In the context of football, are 'match' and 'game' the same for you?

Page may contain affiliate links. Please see terms for details.

yello

back and brave
Location
France
My wife reminded me, on our dog walk, that when talking about football, I don't like 'match' and prefer 'game'. It's me being me, but match just sounds wrong to my ear. Some sports have games, some are matches. I can't tell you what the difference is for me. It just is.

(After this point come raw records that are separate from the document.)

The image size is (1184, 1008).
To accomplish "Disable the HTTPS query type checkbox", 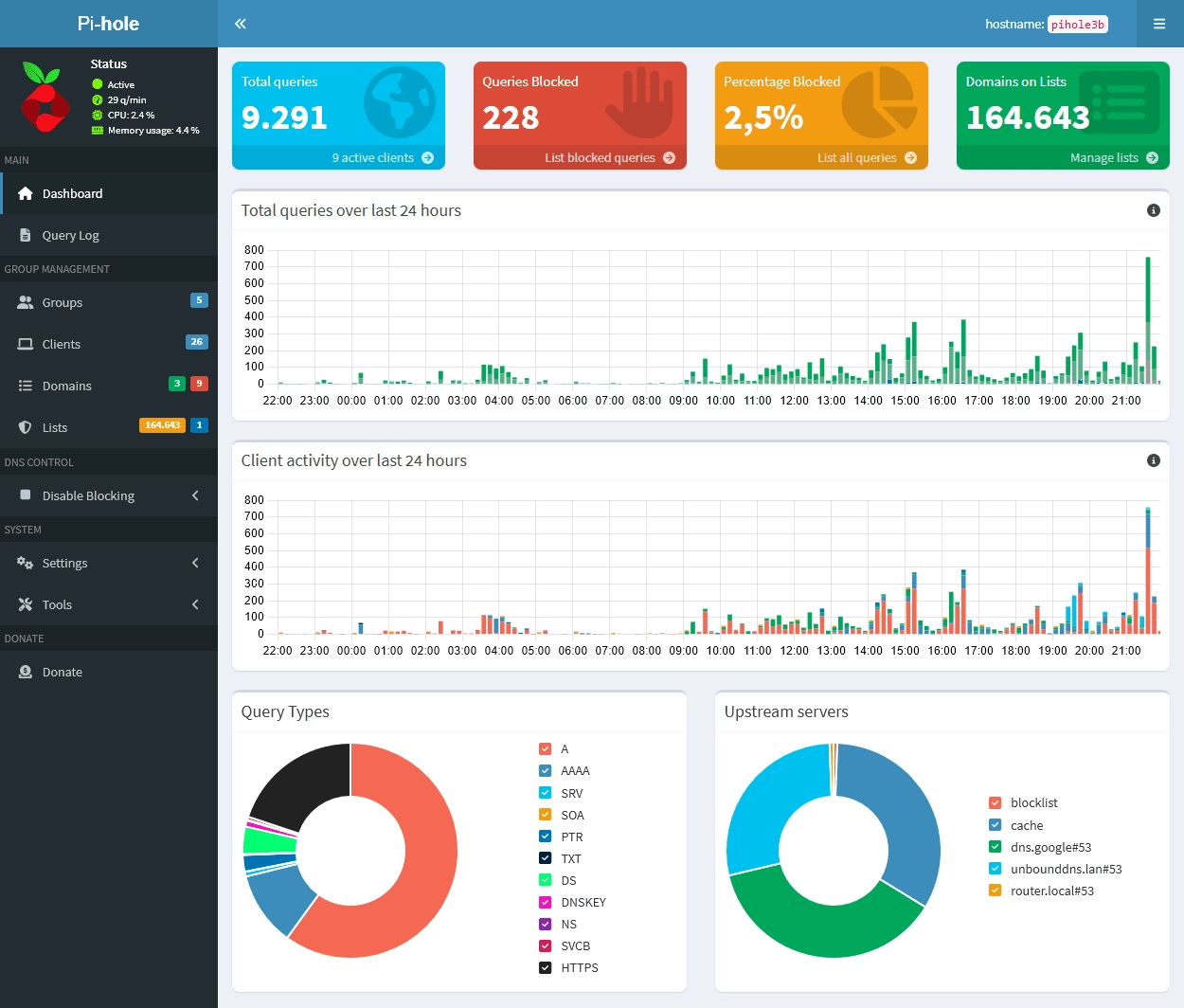I will click(547, 967).
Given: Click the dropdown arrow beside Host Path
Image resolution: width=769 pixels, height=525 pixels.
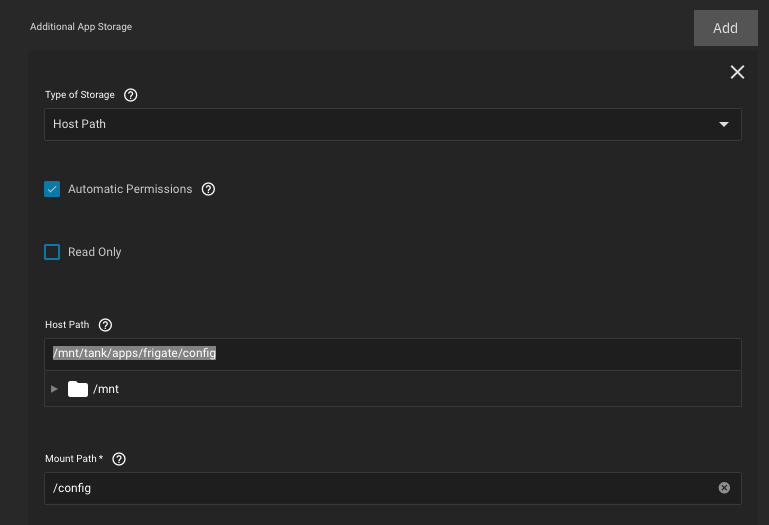Looking at the screenshot, I should [x=724, y=124].
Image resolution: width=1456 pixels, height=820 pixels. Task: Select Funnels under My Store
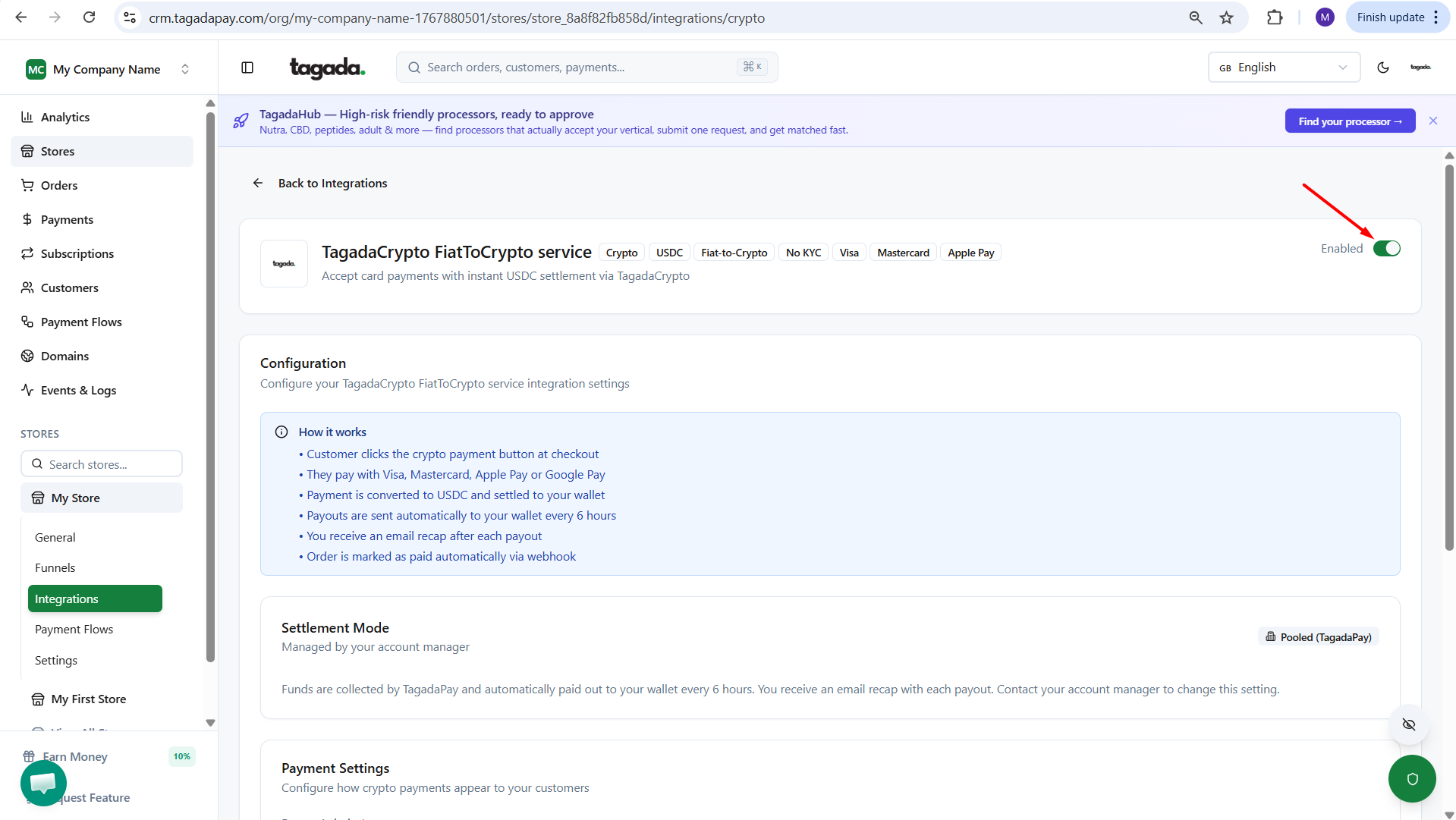tap(55, 567)
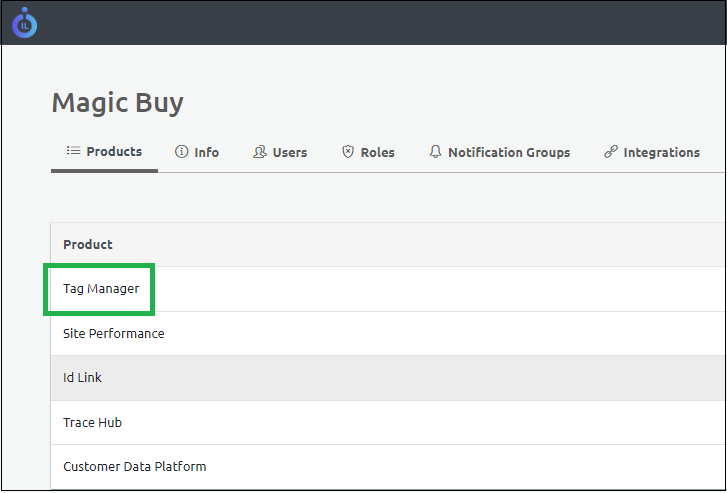The width and height of the screenshot is (727, 493).
Task: Select the Roles tab label
Action: 378,153
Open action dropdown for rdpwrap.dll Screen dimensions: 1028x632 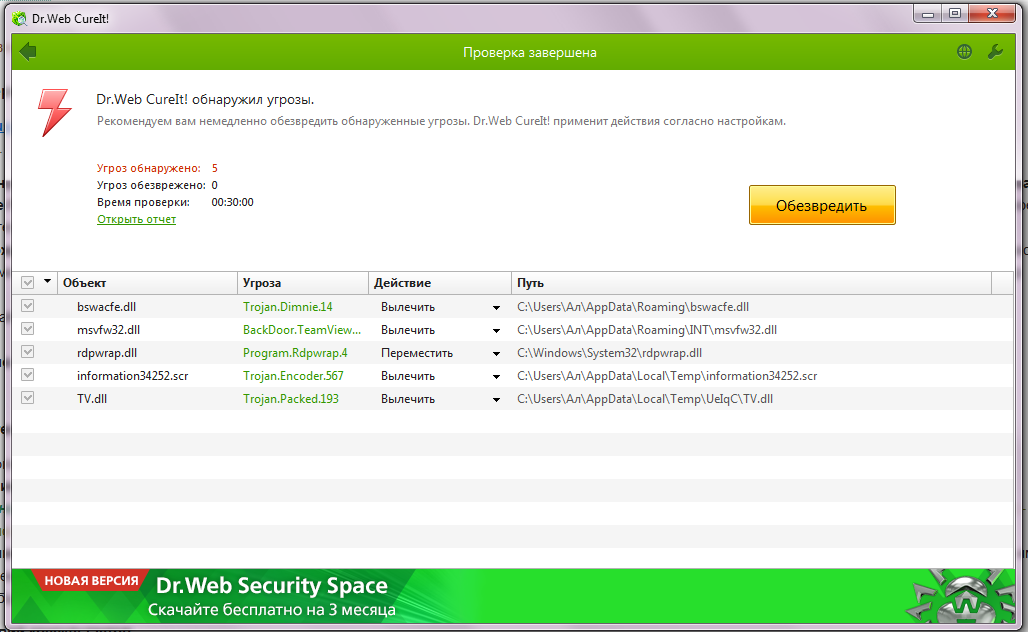tap(496, 353)
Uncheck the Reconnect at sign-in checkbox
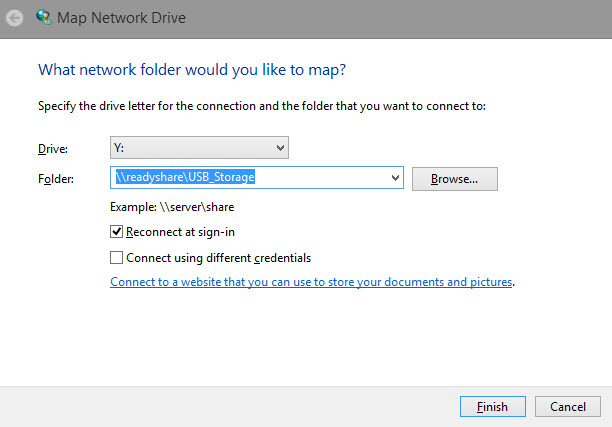This screenshot has height=427, width=612. [116, 231]
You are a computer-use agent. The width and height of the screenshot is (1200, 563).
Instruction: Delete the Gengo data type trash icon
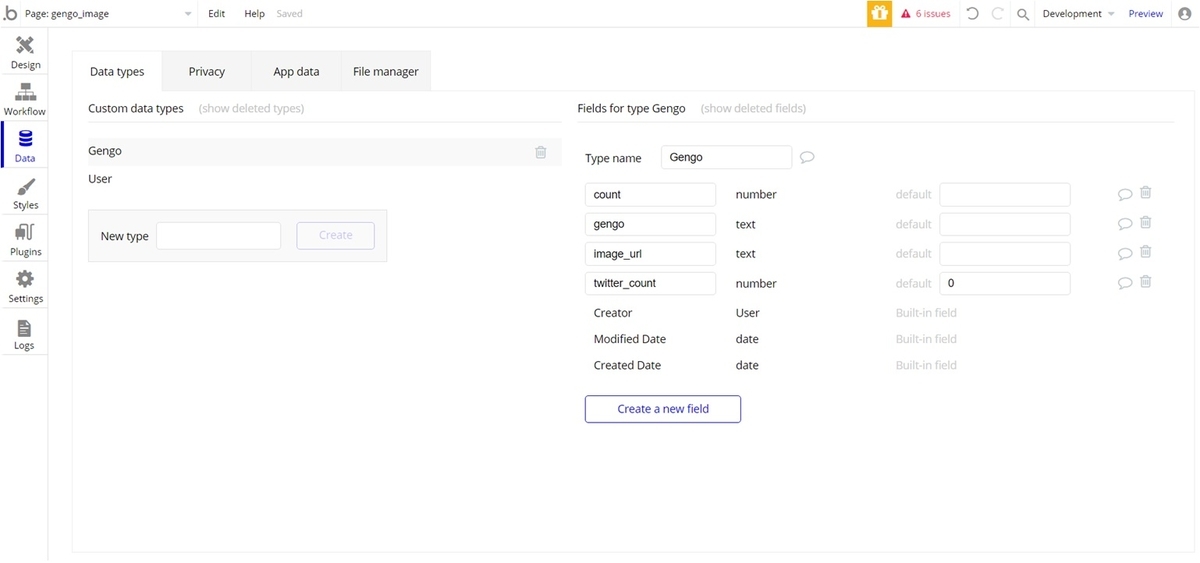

I have a suspicion as to why I make a distinction but I don't want to railroad any thoughts down any particular line.
 

SpokeyDokey

68, & my GP says I will officially be old at 70!
Moderator
Lots of people say "I'm going to the match."
 

Dogtrousers

Lefty tighty. Get it righty.
I don't feel at all strongly about this but to me "game" refers to the sport as a whole. "The game of football is played with 11 players per side", whereas "match" refers to a specific contest. "The football match was cancelled".

But it doesn't matter much. "Did you watch the game last night?" vs "Did you watch the match last night.". Both mean the same thing but the former sounds slightly American.

When I lived in the states I'm pretty sure that two baseball teams playing each other would be referred to as a "game" not a "match" but I might have misremembered. "I've got tickets for the Yankees game" (not match). Contrast with the UK "I've got tickets for the United match"
 
Last edited:
OP
OP
yello

yello

back and brave
Location
France
It’s a football match, or a game of football.

They're different constructs but, agreed, it's not a 'match of football' for me either. Match invariably follows the sport, as game precedes it (match of tennis? match of rugby? match of snooker? all sound weird yet 'game of x' is fine)
 
OP
OP
yello

yello

back and brave
Location
France
But it doesn't matter much. "Did you watch the game last night?" vs "Did you watch the match last night.". Both mean the same thing but the former sounds slightly American.

Ah, interesting. And kinda what I wanted to explore - how they both sound to ones ear. Now, for me, the former is the more natural.
 

Dogtrousers

Lefty tighty. Get it righty.
But Cricket is 100% match, 0% game.

"I saw a cricket match on telly" That's fine.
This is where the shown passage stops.